Segundo ela, outras agências da ONU também têm promovido uma agenda radical no campo da sexualidade.
As entidades pró-família criticam uma abordagem da educação sexual que ignora aspectos morais e convence as crianças e adolescentes de que os únicos limites à atividade sexual devem ser a prevenção às DSTs e à gravidez, mas que ambos podem ser contornados com o uso de preservativos e anticoncepcionais (ou a prática do aborto).
No simpósio, Irene H. Ericksen, pesquisadora do Institute for Research and Evaluation, apresentou os resultados de um estudo que revisou a literatura sobre o tema. Depois de analisar 120 artigos sobre o assunto, de acordo com ela, existem mais pesquisas demonstrando os efeitos negativos da educação sexual ostensiva do que o contrário; além disso, mais pesquisas apontam para os benefícios de uma política de promoção da abstinência. Ou seja: não se sustenta o principal argumento para a educação sexual abrangente na escola - o de que, apesar de restrições morais por parte da família, a educação sexual deve ser oferecida desde cedo por uma questão de saúde pública.
Se se restringisse a elencar os fatos sobre a sexualidade humana, portanto, a educação sexual abrangente já seria questionável para públicos de certas idades. Mas a situação é ainda mais grave porque, com frequência cada vez maior, esse conteúdo vem permeado por uma visão ideológica radical sobre a sexualidade. Essa concepção inclui a ideia de “gênero” como algo flexível e separado do sexo. Em grande parte, a batalha das famílias está na tentativa de incluir esses conceitos nos currículos escolares como se eles fossem verdades universais. Mas o debate vai além dos currículos escolares.

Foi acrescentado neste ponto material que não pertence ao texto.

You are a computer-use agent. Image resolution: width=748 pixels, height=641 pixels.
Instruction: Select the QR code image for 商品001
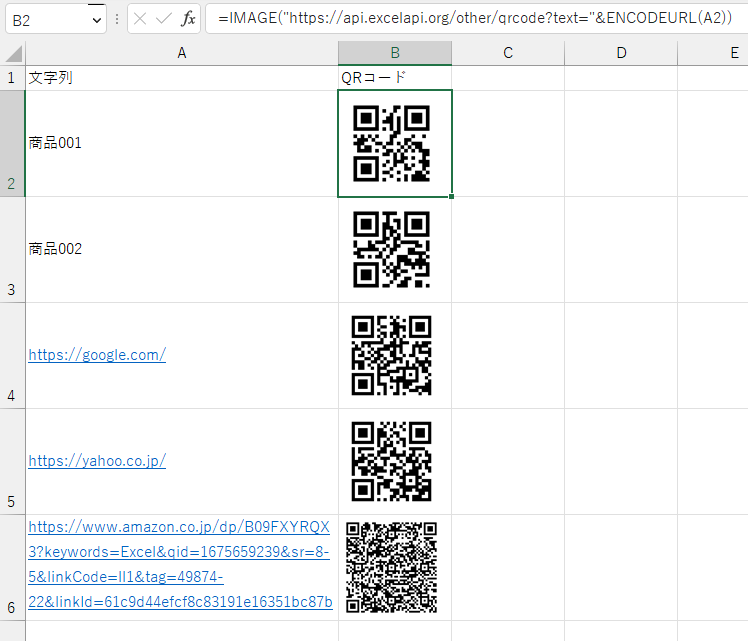point(392,144)
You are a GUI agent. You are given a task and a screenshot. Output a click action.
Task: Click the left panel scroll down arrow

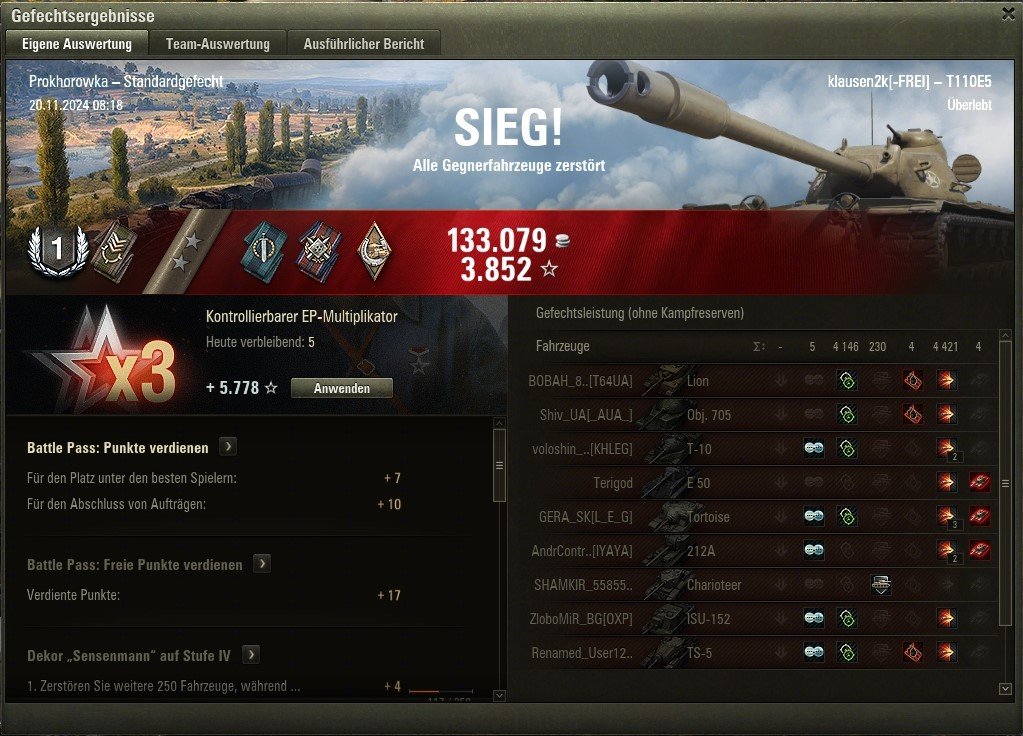pyautogui.click(x=499, y=696)
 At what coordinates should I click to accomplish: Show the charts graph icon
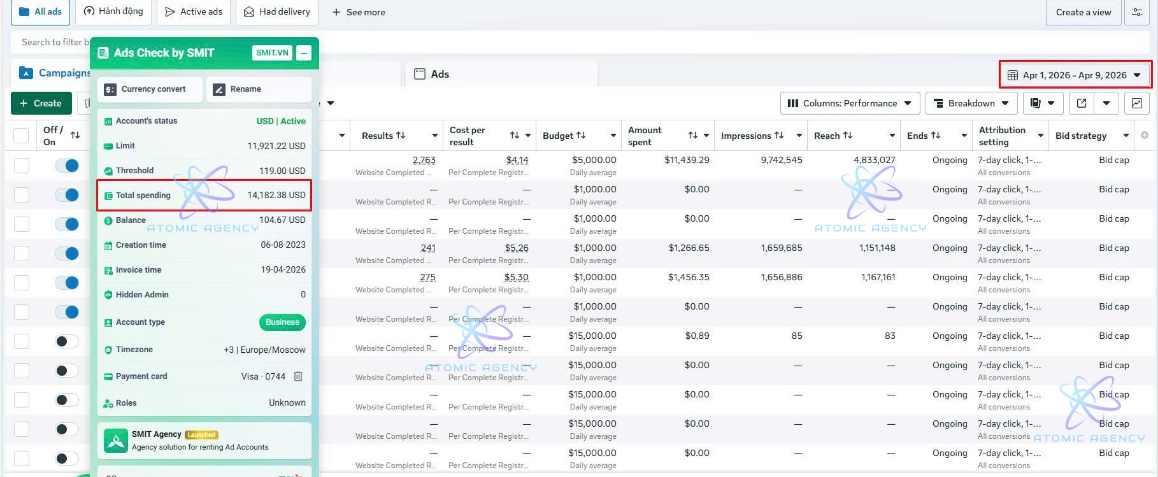coord(1137,103)
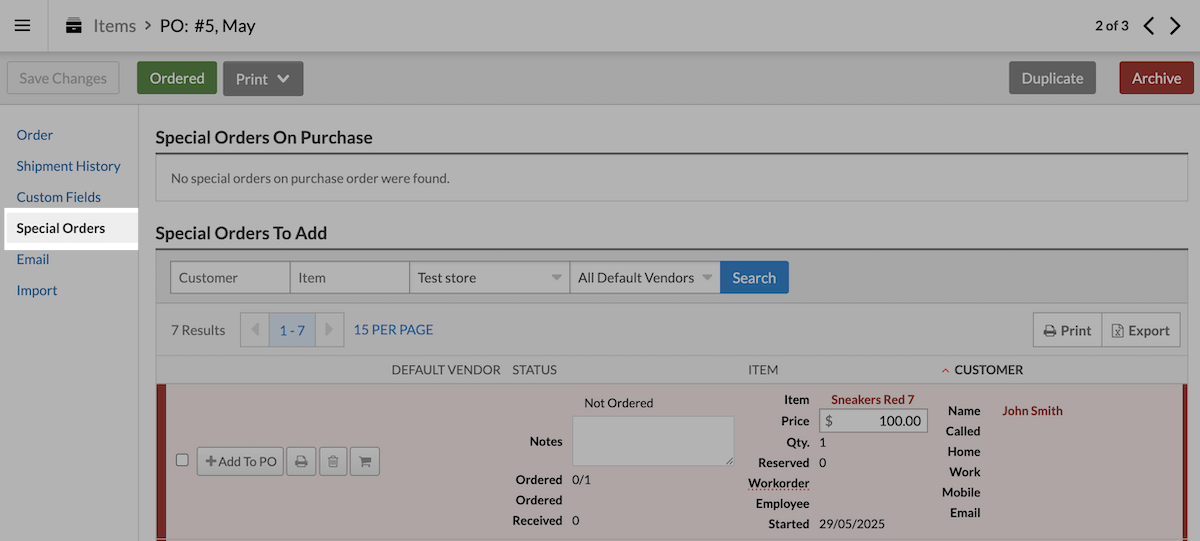The height and width of the screenshot is (541, 1200).
Task: Open the Sneakers Red 7 item link
Action: 873,399
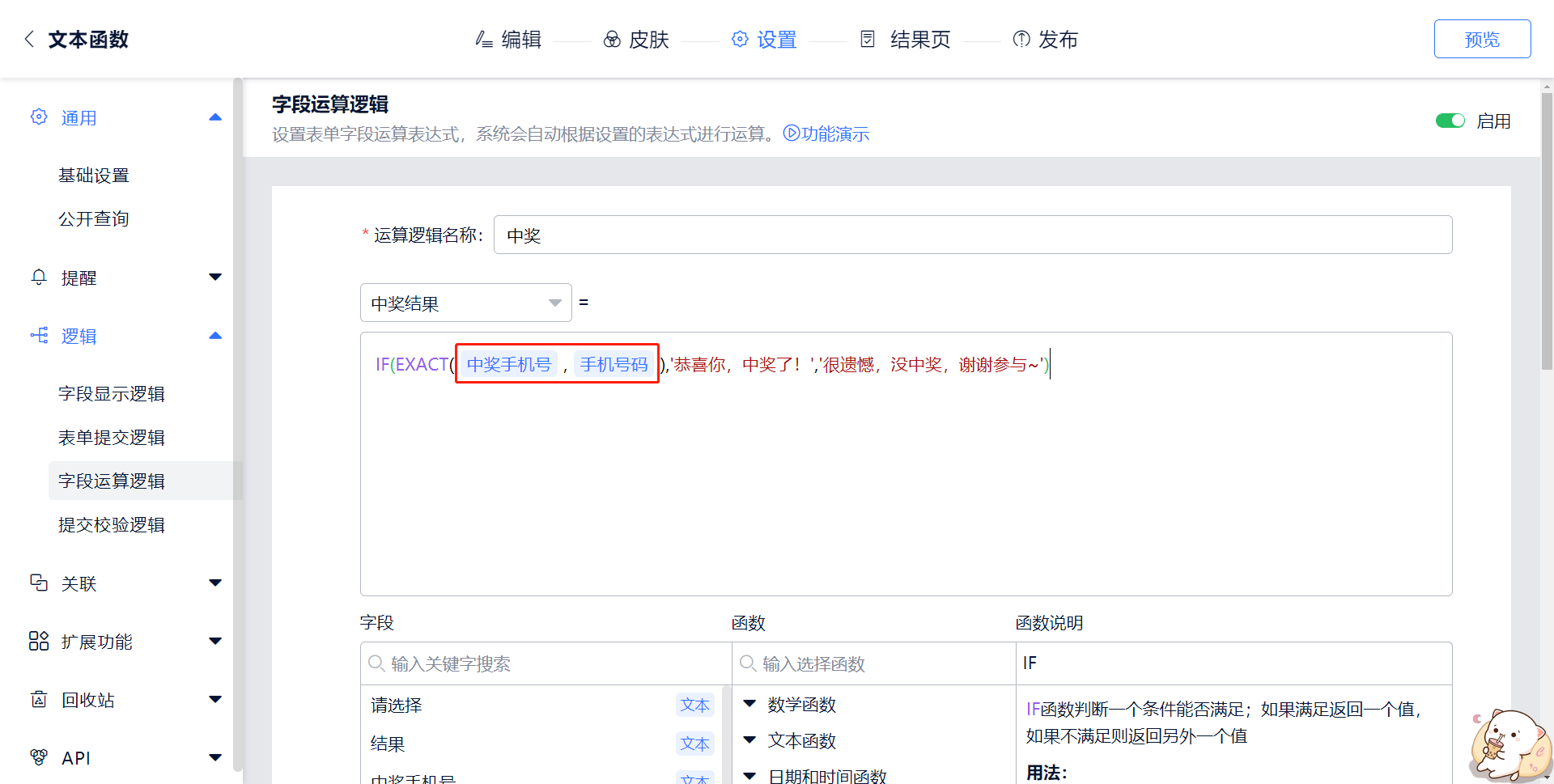
Task: Open 字段显示逻辑 in the sidebar
Action: (112, 393)
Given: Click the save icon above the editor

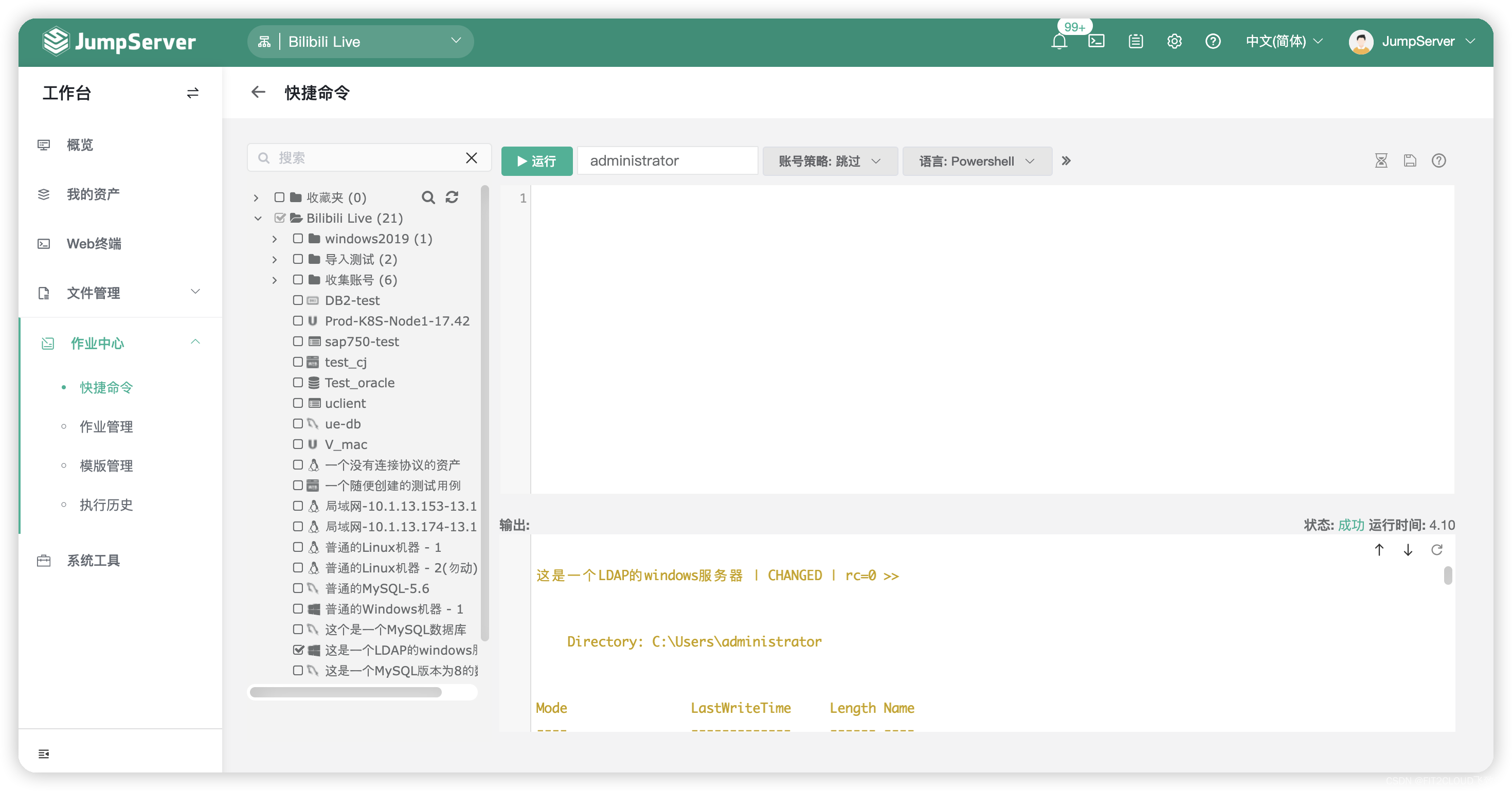Looking at the screenshot, I should click(1410, 161).
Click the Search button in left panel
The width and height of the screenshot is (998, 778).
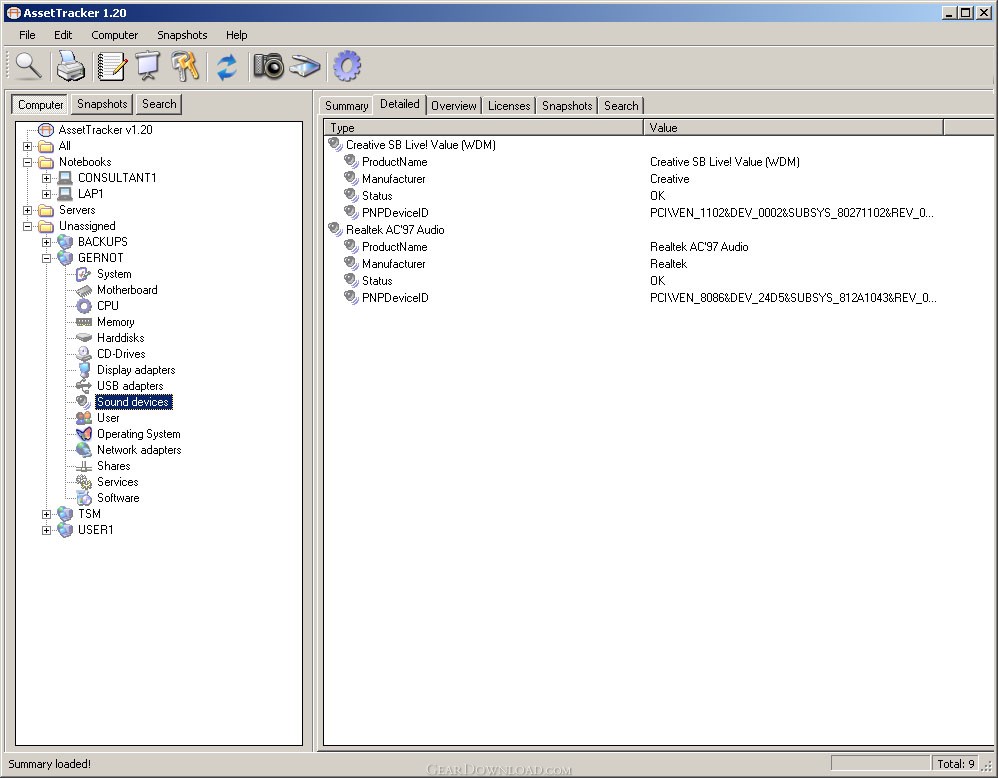[x=159, y=104]
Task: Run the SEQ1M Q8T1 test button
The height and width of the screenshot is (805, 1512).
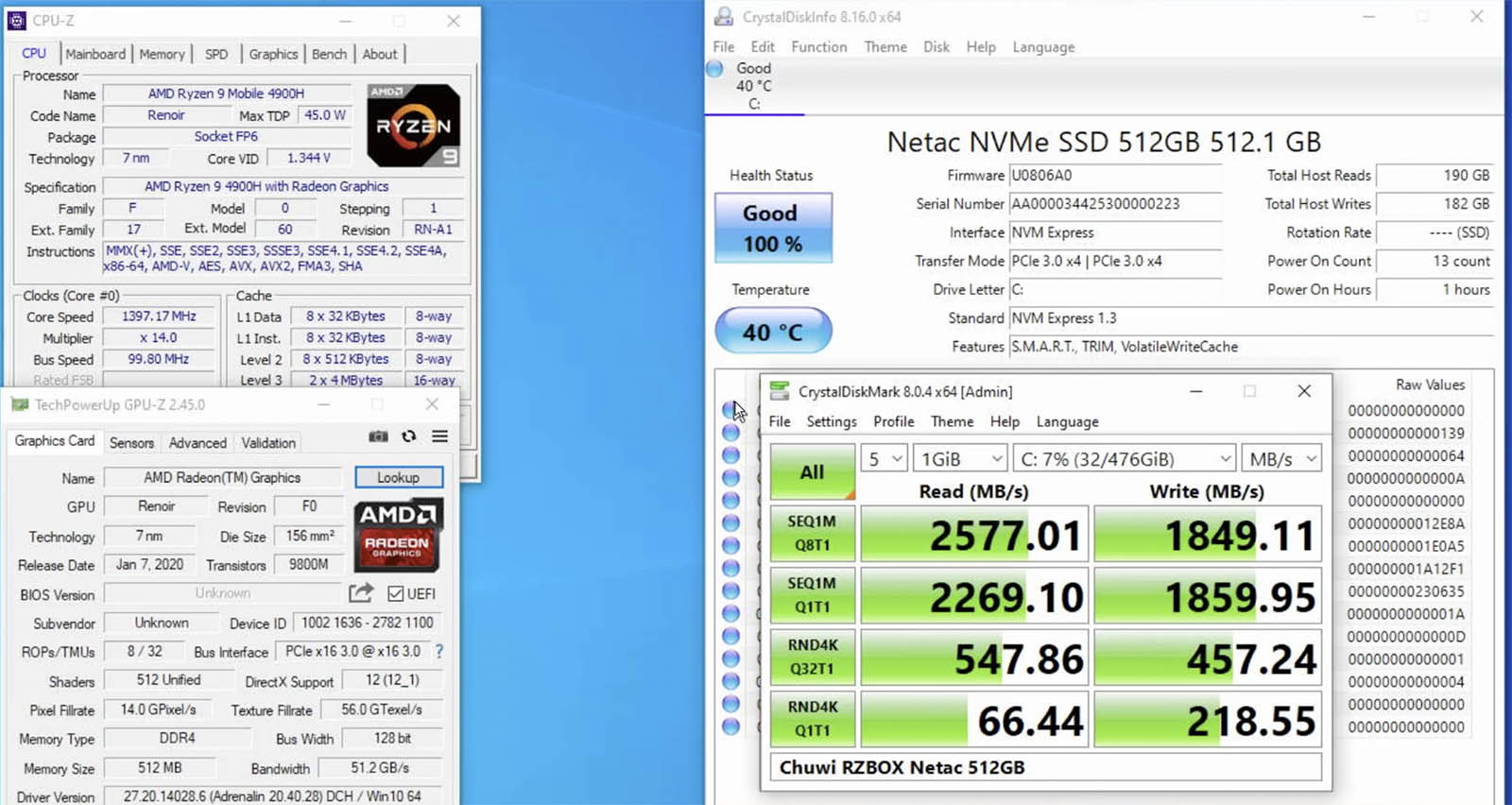Action: click(x=812, y=533)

“Muito do aprendizado acontece quando notamos os códigos sociais, como a política da escola para determinado assunto, e não apenas o que o professor diz em sala de aula. Então, se a escola tratar o gênero como algo fluido, que existe em um espectro, e tiver, por exemplo, políticas para os vestiários que aceitem a ideia de que o gênero existe em um espectro, os estudantes vão incorporar isso”, disse, no seminário, Ryan Anderson, doutor pela Universidade de Princeton e autor de um livro recente sobre a militância transgênero.
"Essas políticas e estes currículos não são um acidente. Eles são o resultado de um esforço deliberado para por ativistas, autoridades estaduais e federais, e conselhos escolares. Mas os pais é quem sabem o que é melhor quando o assunto é necessidade de suas crianças”, complementou Angela Sailor, vice-presidente do Instituto Edwin J. Feulner.
É, sem dúvida, uma batalha desigual: famílias contra o peso da máquina estatal e, por vezes, supranacional. Por isso, cada vez mais, pais têm se organizado horizontalmente, por meio de coalizões locais ou nacionais que têm como objetivo proteger as crianças do perigo da sexualização precoce e da doutrinação ideológica envolvendo questões de gênero. No Brasil, uma das formas de se engajar nesse front é procurar saber o que os Conselhos Municipais e Estaduais de Educação estão debatendo, já que esses órgãos têm um poder considerável de decisão sobre os rumos da educação - sobretudo a educação pública.
Nos Estados Unidos, como no Brasil, ignorar o assunto já não é uma opção viável para as famílias. “Os pais têm que se engajar nesses assuntos, e logo, mesmo quando as crianças estejam ainda pequenas, esta é a realidade de viver no século XXI. Os pais precisam tomar o controle das interações das crianças nesta área”, resumiu, no simpósio, Andrew Beckwith, do Instituto da Família de Massachusetts.